The Role of Demand Side Management in Buildings for the Future Energy Context

Where the challenge of market availability for non-dispatchable renewable energy is of paramount importance and requires investments for interconnection, energy storage and more dynamic energy systems, there the demand side management (DSM) strategies acquire more and more importance. DSM includes all programs designed to influence the customer’s energy use, focusing on changing the shape of the load and thereby helping to optimize the whole power system from generation to delivery, to end use [1]. Considering that buildings account for around 40% of primary energy consumption in most countries [2], it is evident that there is a big potential for demand side management (DSM) strategy in buildings to enhance costeffectiveness and renewable energy utilisation.

The electrical loads that can be controlled in a building are mainly lightings, appliances and heating/cooling systems driven electrically. Several appliances can be switched on/off without troubles for their operation and for users' satisfaction. Much more interesting is the demand side management of thermal loads. The mechanisms to put it into action involve different types of thermal storages:

The building envelope thermal mass

The heating/cooling system heat storage (radiators or floor heating)

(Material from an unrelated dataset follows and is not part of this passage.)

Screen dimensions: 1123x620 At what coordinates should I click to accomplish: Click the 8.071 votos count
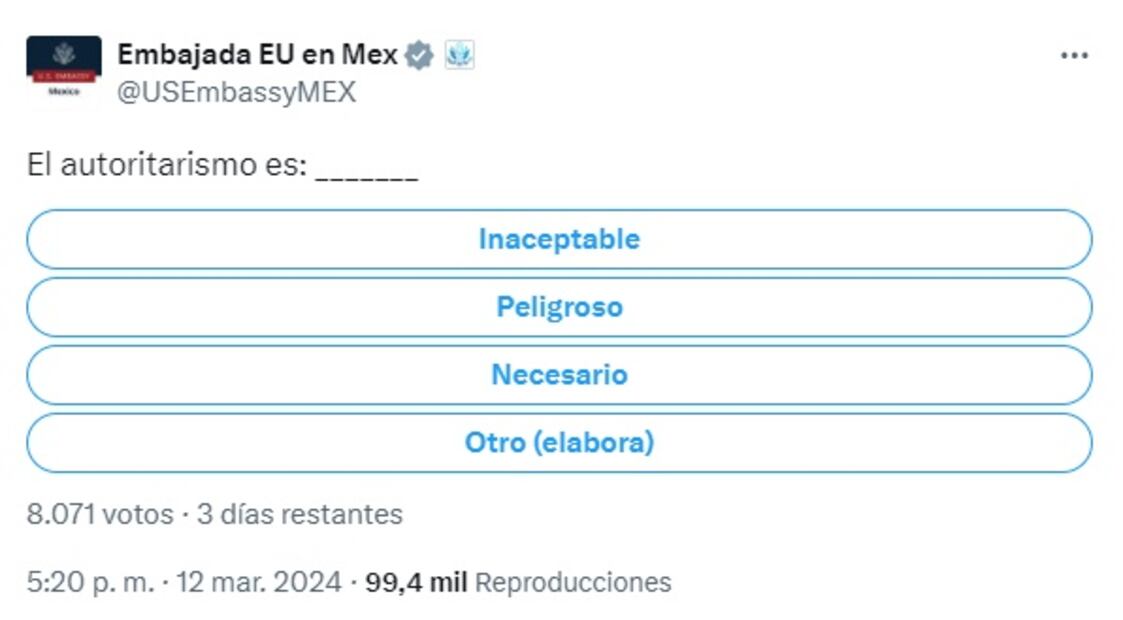pyautogui.click(x=99, y=514)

External storage devices, e.g. water storage tanks.

They can be activated in a passive or active way and are aimed at shifting the demand to periods with lower electricity generation costs [3]. Passive storage systems (i.e. building thermal mass) do not require additional investment costs but an in-depth knowledge of the dynamic behaviour of the building is necessary in order to guarantee the internal thermal comfort. Active thermal storages, on the other hand, can allow much more flexibility in the operation, because they can supply energy when the energy production system is switched off by the grid request. Generally DSM redistributes the load but does not necessarily reduce the total energy consumed by the device because the load reduction periods will be followed or preceded by load recovery and, in some cases, the amount of energy recovered may exceed the amount of load curtailed because of losses in the storage or energy conversion process [4].

Moreover attention has to be paid to the new building roadmap and to the nearly zero energy building prescriptions by EU. In fact the latter are designed to have the energy balance almost zero, due to higher energy efficiency, that reduces the demand, and to the integration with renewable energy production systems, that allows to cover almost all the energy consumption. Such buildings are examples of demand side management directly on site, but they cannot participate effectively to DSM strategies that involve the overall electricity grid, having a marginal energy interaction with the network.

Concluding, DSM has a high potential to improve the efficiency of operation and reduce the investments of the electricity system, avoiding capacity expansion and new generation capacity. In particular, a key role is foreseen for the utilization of controllable electrical loads, such as heat pumps systems coupled with thermal storage [5]. It is of paramount importance that these aspects are considered in the definition of the future energy plan: incentives and or discounted energy tariffs should be introduced in order to increase the installation of devices with controllable electrical loads, control systems and energy storage at users' site and to compensate possible extra costs for participating in DSM programs, thus to enlarge the customers' acceptance towards DSM and bring into being a benefit for the community.